Stéphanie Bedhomme currently works on the evolutionary consequences of horizontal gene transfer. Horizontal gene transfer is a key mechanism in prokaryote genome evolution and more recently evidences have accumulated that point to its important role also in eukaryote genome evolution. Its evolutionary impact has been studied until now in terms of new functions and new properties provided by the acquired gene: colonization of new niches, acquisition of virulence factros modifying host-pathogen interactions…

However, the insertion in a genome of an heterologous gene can also trigger selection pressures linked to the fact that horizontal gene transfer breaks gene-genome coadaptation. Indeed, a genome is characterized by its codon usage preferences, which reflects a coadaptation between the genome and the translation machinery. Her team has recently demonstrated in Escherichia coli that the introduction of an antibiotic resistance gene with maladapted codon usage preferences provides only a very partial antibiotic resistance. However, this cost can be compensated rapidly by mutations occurring in the promoter of the introduced gene and in different parts of the genome.
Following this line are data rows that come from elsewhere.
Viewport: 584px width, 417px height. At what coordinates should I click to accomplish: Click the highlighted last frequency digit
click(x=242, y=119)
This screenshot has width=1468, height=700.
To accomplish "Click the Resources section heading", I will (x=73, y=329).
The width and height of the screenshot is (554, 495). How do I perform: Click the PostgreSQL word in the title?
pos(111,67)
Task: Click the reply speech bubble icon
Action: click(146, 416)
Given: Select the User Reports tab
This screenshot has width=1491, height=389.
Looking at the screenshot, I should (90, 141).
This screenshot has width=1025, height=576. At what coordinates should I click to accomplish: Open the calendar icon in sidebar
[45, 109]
Hervé BLOTTIÈRE          Website

Institut Micalis, UMR1319, INRA, AgroParisTech, Jouy-en-Josas

Talk

"Human Intestinal Microbiota and Health: from structure to functions"
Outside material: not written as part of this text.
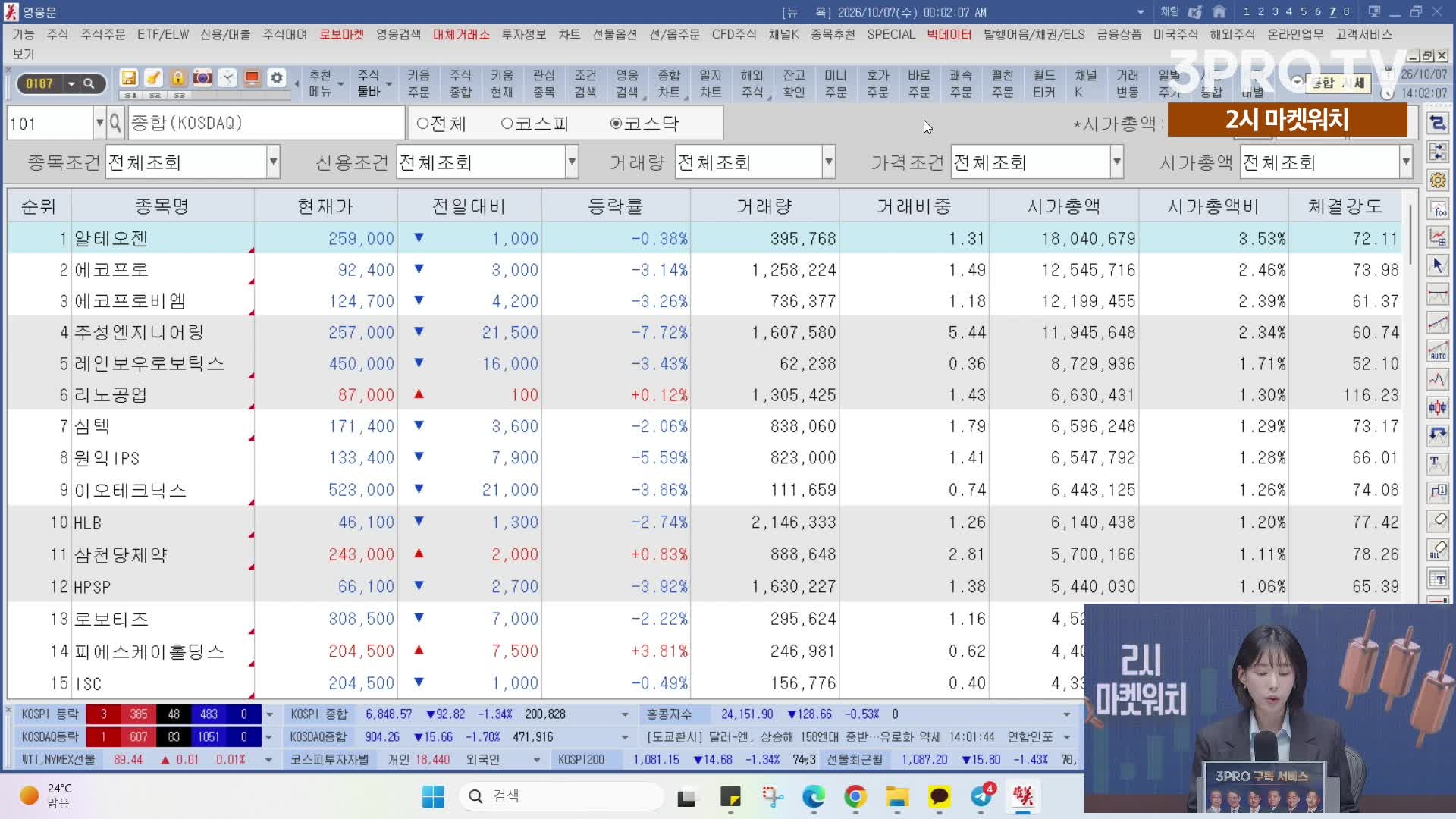1456x819 pixels.
Task: Select the 코스닥 radio button
Action: (645, 124)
 Our conception of human physiology has progressed a lot over the latest years, since the acknowledgment of the important role played by our microbiome. The intestinal microbiota is of great complexity, composed mostly of bacteria not yet cultivated. The metagenomic approach has allowed rapid advancement in characterizing the genetic and genomic diversity of our microbiota. The exhaustive sequencing of the intestinal microbiota of hundreds of healthy individuals, but also that of patients suffering from various pathologies (inflammatory bowel diseases, diabetes, obesity, liver pathologies...) demonstrated the importance of a symbiosis between the microbiota and its host. Dysbiosis of this ecosystem was associated with several diseases, and this allowed identifying bacterial species signatures of the patient's condition. It should be emphasized, however, that the contribution of this "dysbiotic" microbiota to the disease remains to be elucidated. Though, microbiota transplantation from human patients to germ-free animals established the importance of the gut microbiota to the disease. In order to decipher the mechanisms by which our commensal bacteria interact with human cells, an innovative functional metagenomic approach has been implemented allowing to identify bacterial genes and molecules / metabolites involved in this cross talk.
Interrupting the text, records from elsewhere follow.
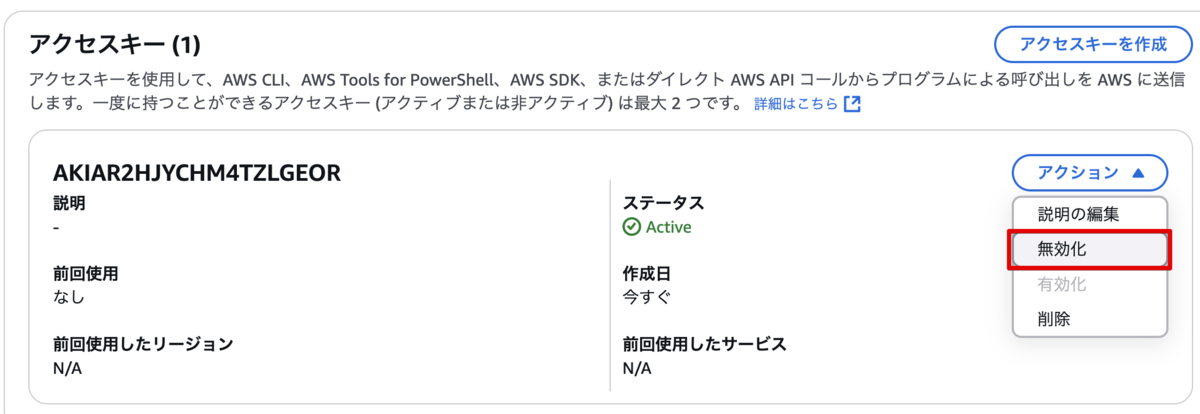Click the green checkmark Active status icon
The height and width of the screenshot is (414, 1200).
pos(632,227)
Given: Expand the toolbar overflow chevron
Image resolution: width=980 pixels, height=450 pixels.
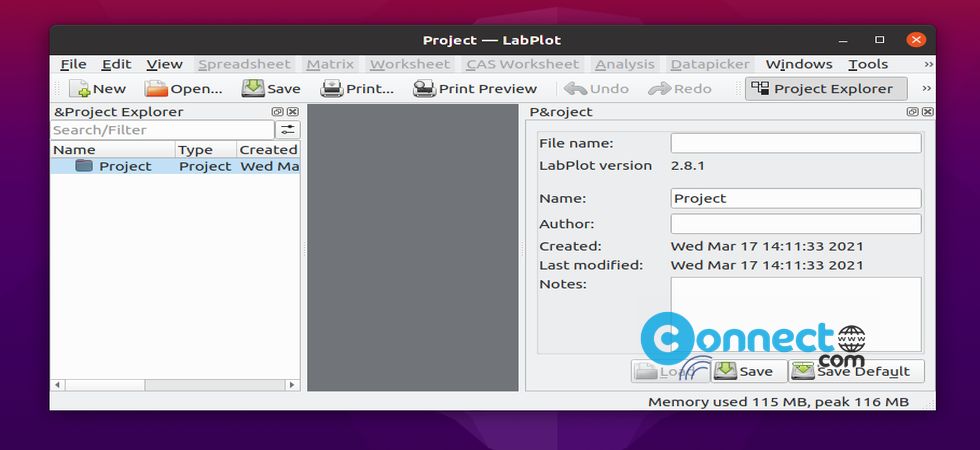Looking at the screenshot, I should click(x=926, y=89).
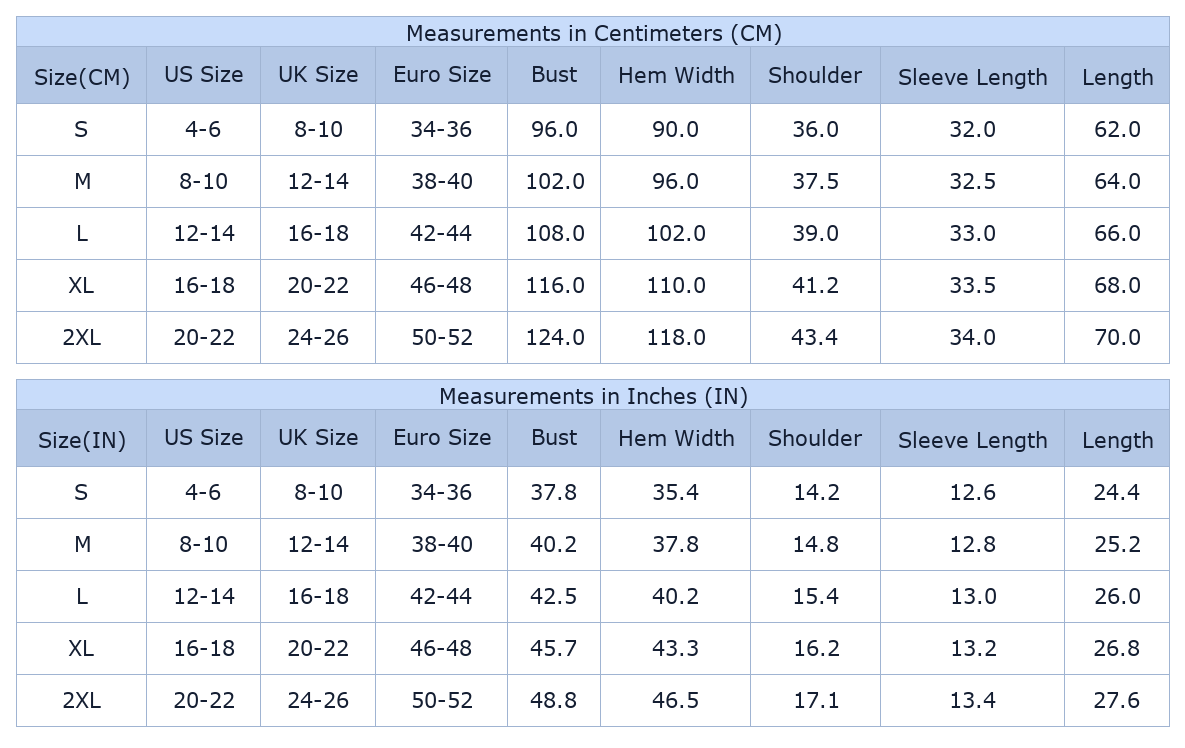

The cutting-edge characterization of our other genome, our metagenome, remains a crucial step in the full understanding of the human body.

• Blottière HM, de Vos WM, Ehrlich SD, Doré J. Human intestinal metagenomics: state of the art and future. Curr Opin Microbiol. 16:232-9, 2013.
• Li J, …, MetaHIT Consortium, et al. An integrated catalog of reference genes in the human gut microbiome. Nat Biotechnol. 32:834-41, 2014.
• Doré J, Blottière H. The influence of diet on the gut microbiota and its consequences for health. Curr Opin Biotechnol, 20:195-9, 2015.
• · Blottière HM, Doré J. Impact des nouveaux outils de métagénomique sur notre connaissance du microbiote intestinal et de son rôle en Santé Humaine : Enjeux diagnostiques et thérapeutiques. Med Sci (Paris), 32:944- 51, 2016.

Research interests

Hervé Blottière's main research interests are to understand the cross-talk between gut microbiota and the intestinal mucosa (epithelial and immune cells) and to look for molecular signals from the microbiota implicated in this cross-talk. His goals are to provide a better understanding of the physiology of the digestive tract and to allow strategies to prevent gut pathologies (inflammation, overweight, cancer).